(Stored data entries)
::::::::::
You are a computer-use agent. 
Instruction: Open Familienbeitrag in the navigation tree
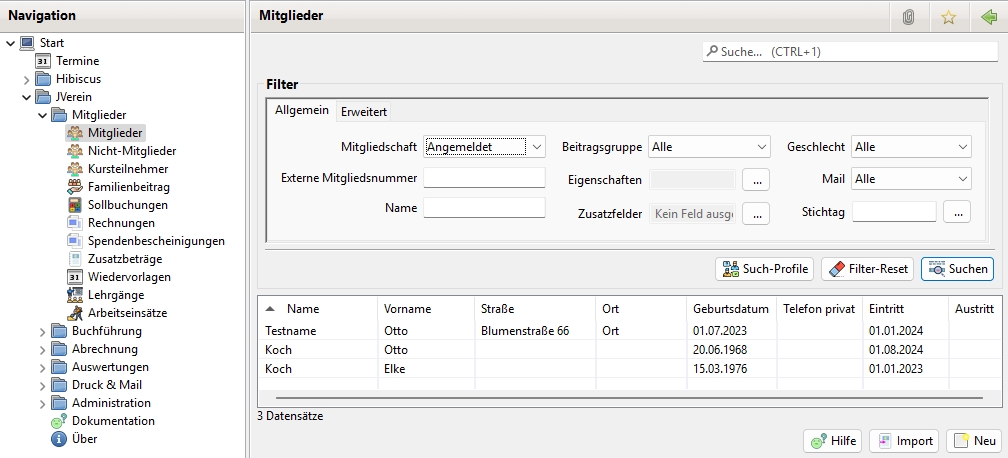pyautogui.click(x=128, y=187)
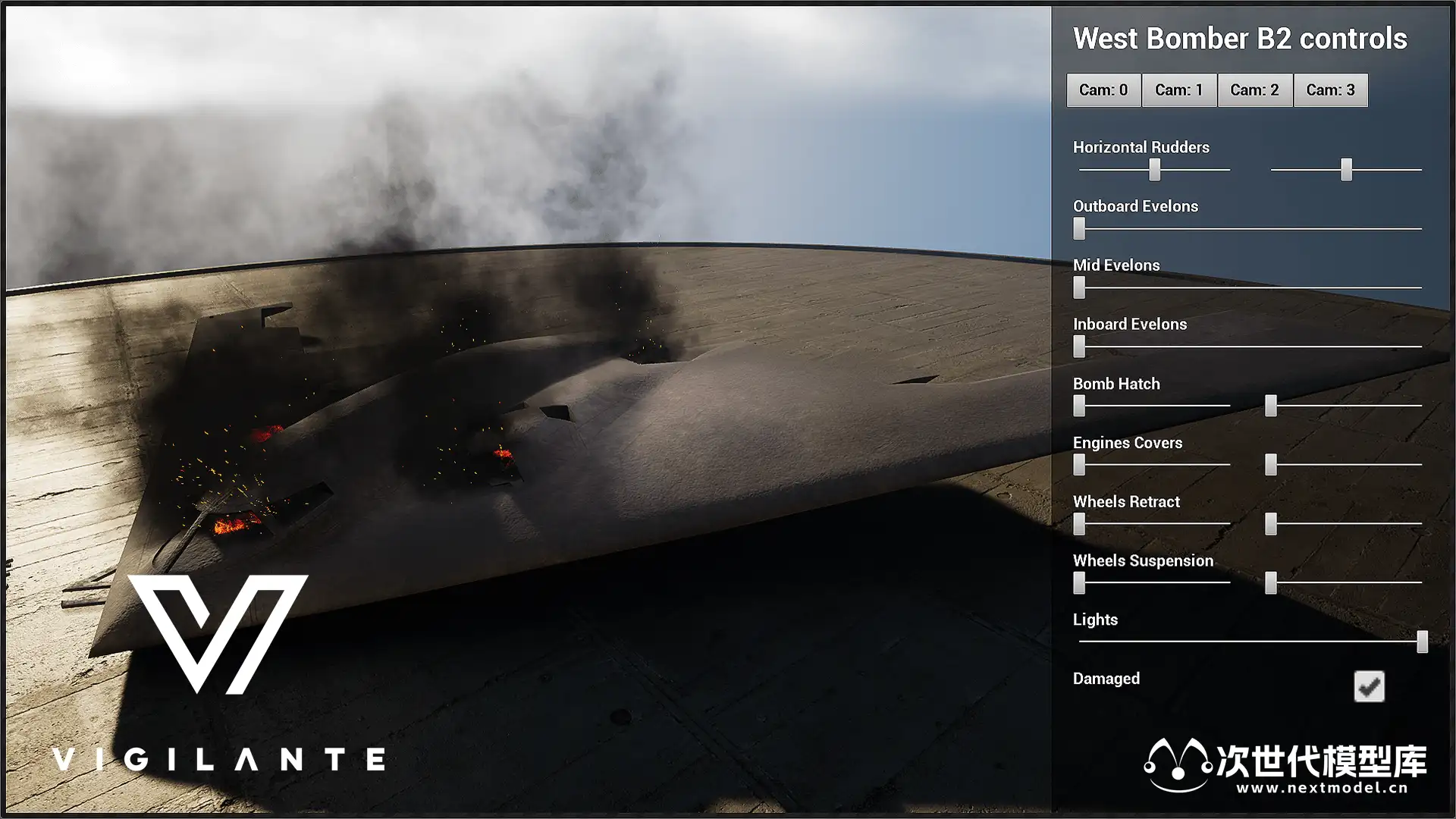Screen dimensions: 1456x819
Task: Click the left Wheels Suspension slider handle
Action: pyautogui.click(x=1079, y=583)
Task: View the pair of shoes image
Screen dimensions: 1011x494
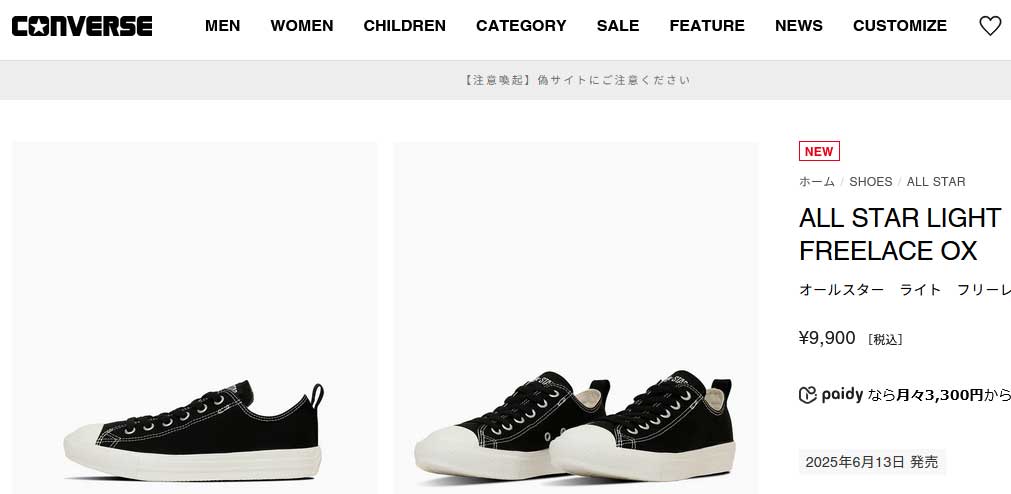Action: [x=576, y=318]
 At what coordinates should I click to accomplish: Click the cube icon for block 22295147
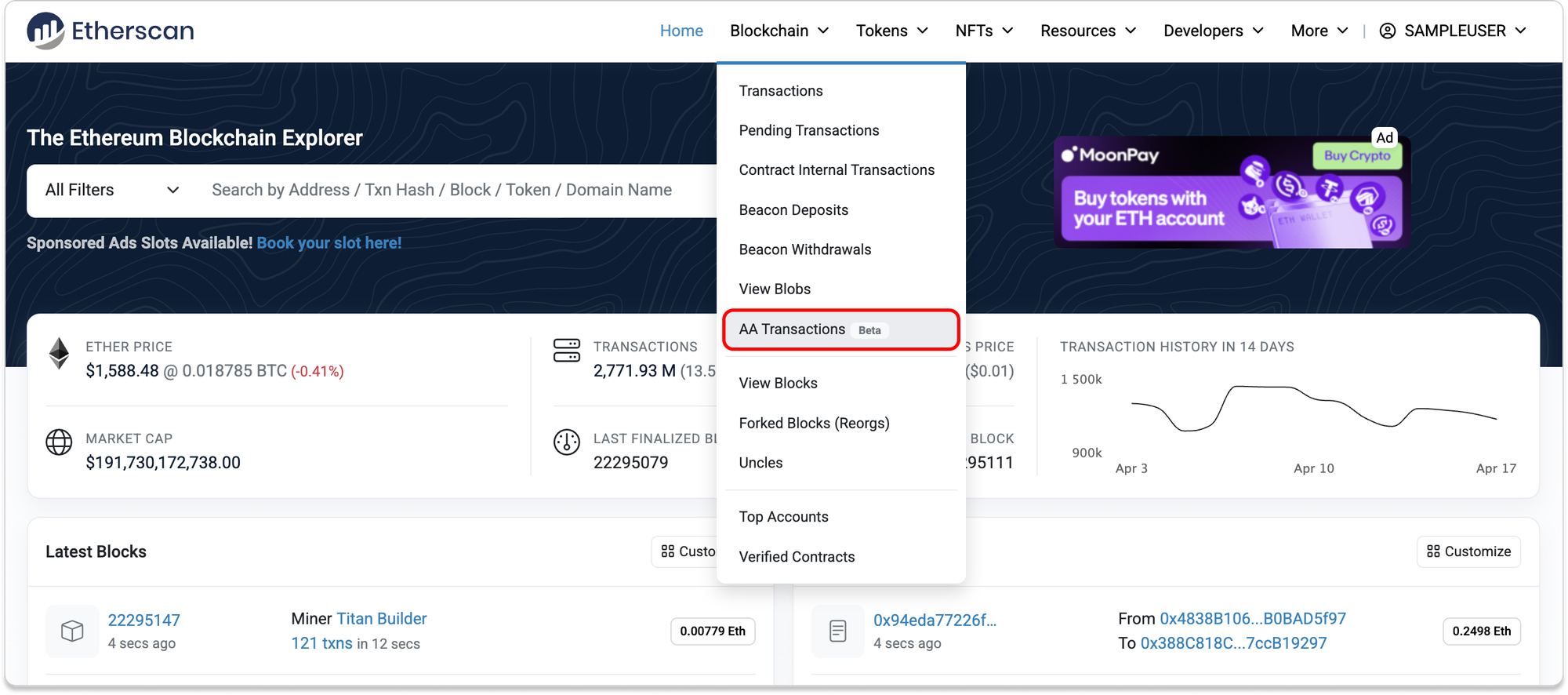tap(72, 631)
::::::::::
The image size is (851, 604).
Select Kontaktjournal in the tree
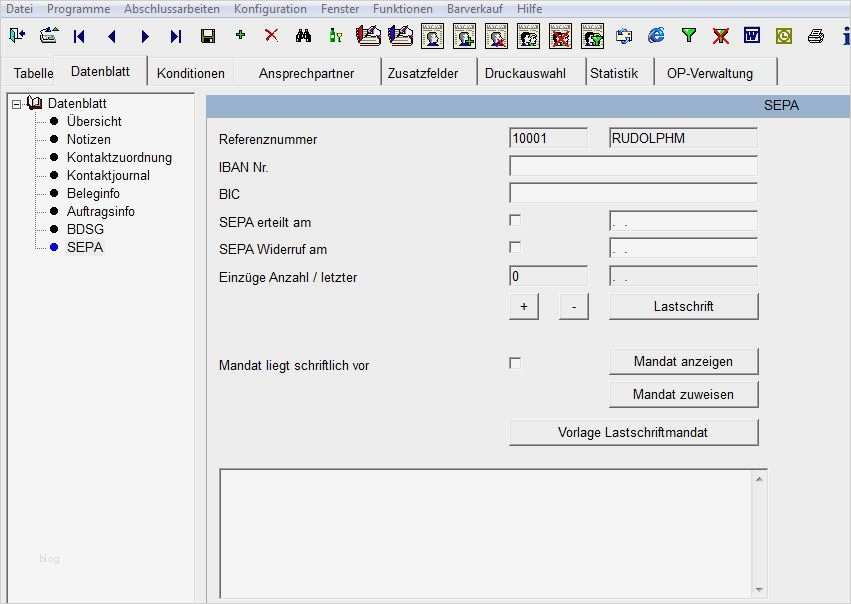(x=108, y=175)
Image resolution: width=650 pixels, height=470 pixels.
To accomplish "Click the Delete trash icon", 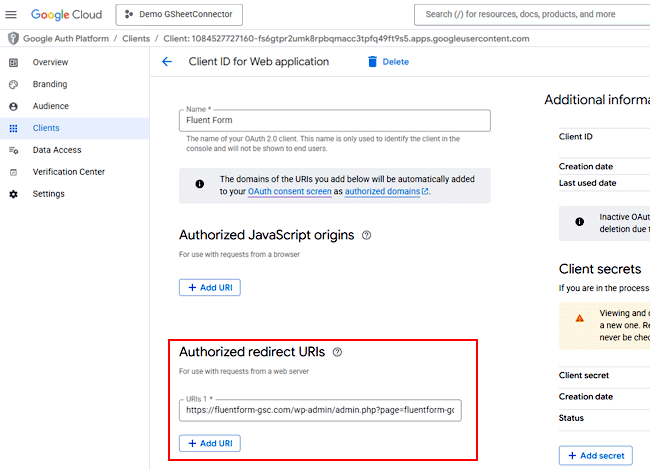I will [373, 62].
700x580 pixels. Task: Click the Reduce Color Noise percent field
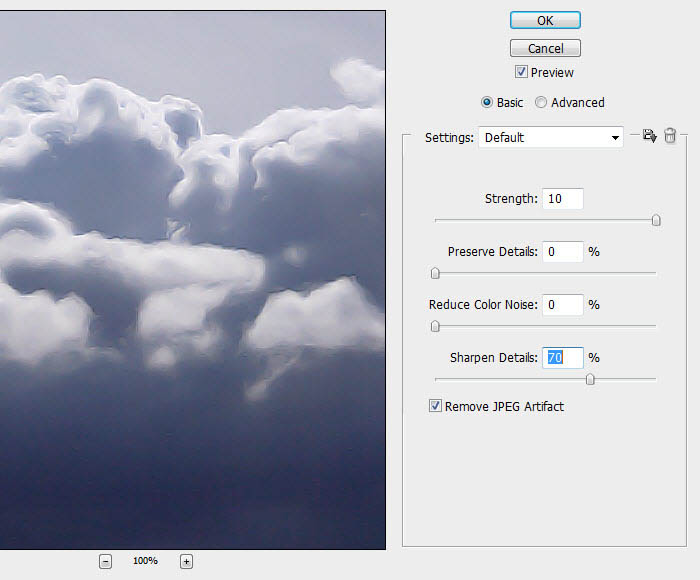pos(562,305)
::::::::::
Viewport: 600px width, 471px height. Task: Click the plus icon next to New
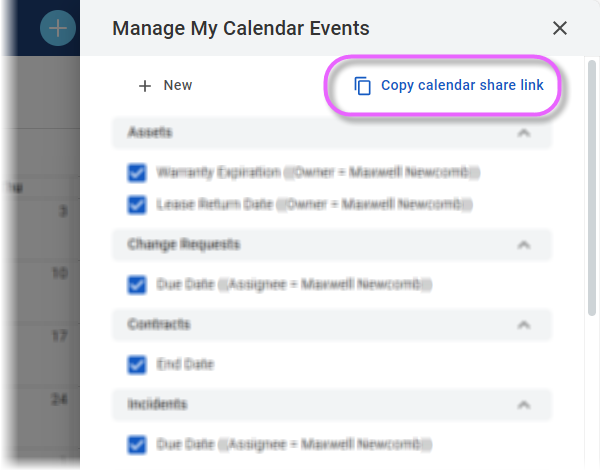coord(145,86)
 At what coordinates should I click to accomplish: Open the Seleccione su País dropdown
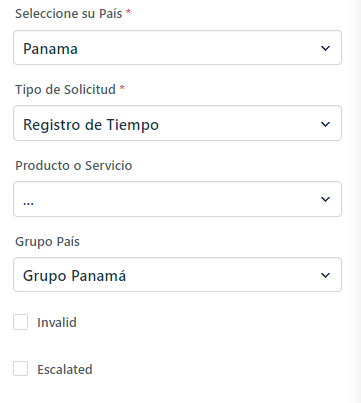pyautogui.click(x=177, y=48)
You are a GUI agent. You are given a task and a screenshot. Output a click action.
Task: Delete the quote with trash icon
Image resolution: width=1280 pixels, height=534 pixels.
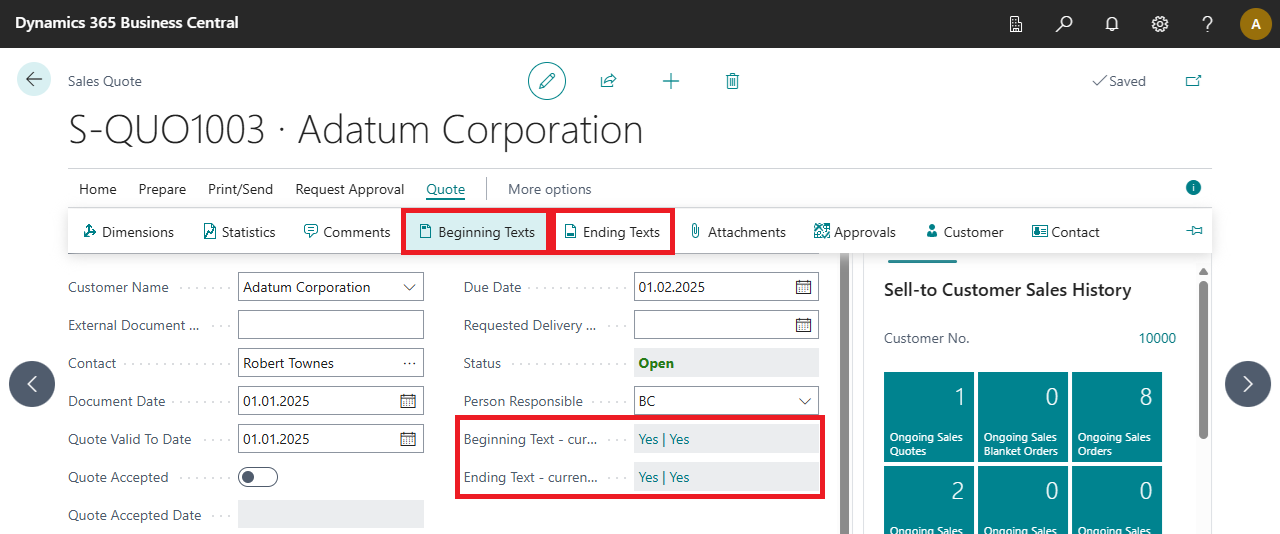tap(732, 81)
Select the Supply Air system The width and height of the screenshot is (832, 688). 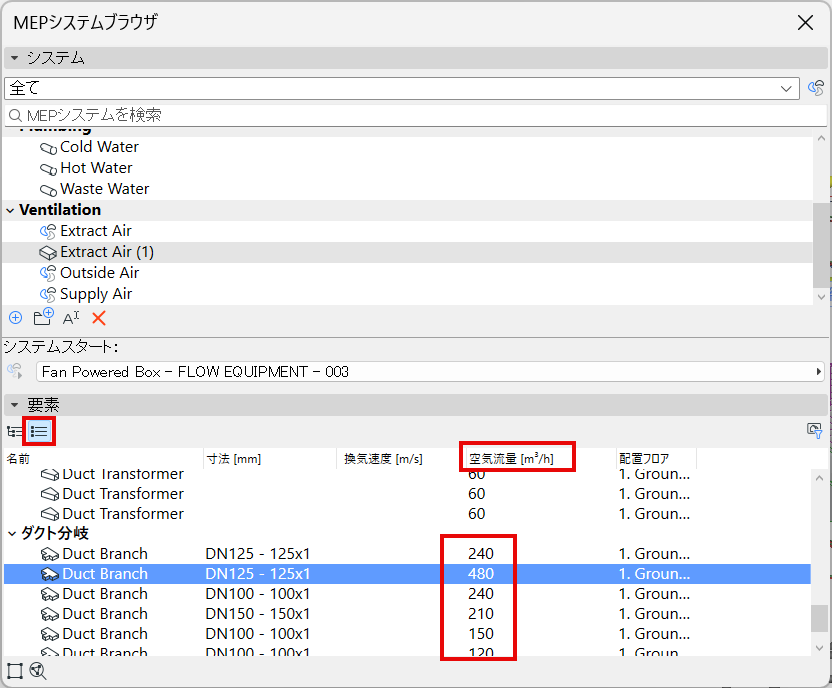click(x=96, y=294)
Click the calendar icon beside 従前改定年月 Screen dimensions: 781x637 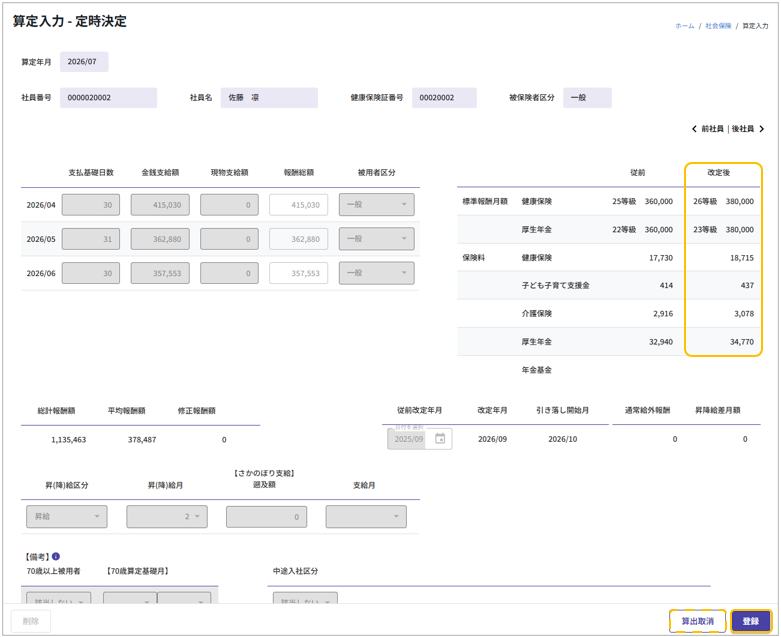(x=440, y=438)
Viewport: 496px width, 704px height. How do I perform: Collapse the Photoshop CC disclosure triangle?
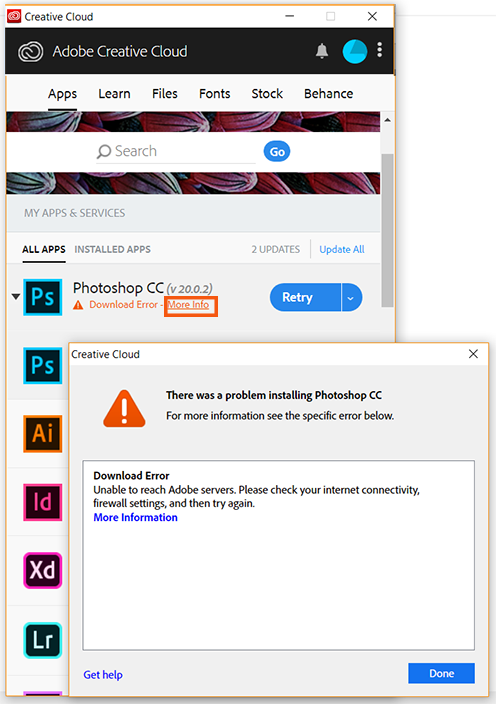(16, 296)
::::::::::
* [Assignment] Scan the records above. Return every line with "agent" in it.

* [Written answer]
You are a computer-use agent. 
You are a GUI agent. You are given a task and a screenshot. Output a click action.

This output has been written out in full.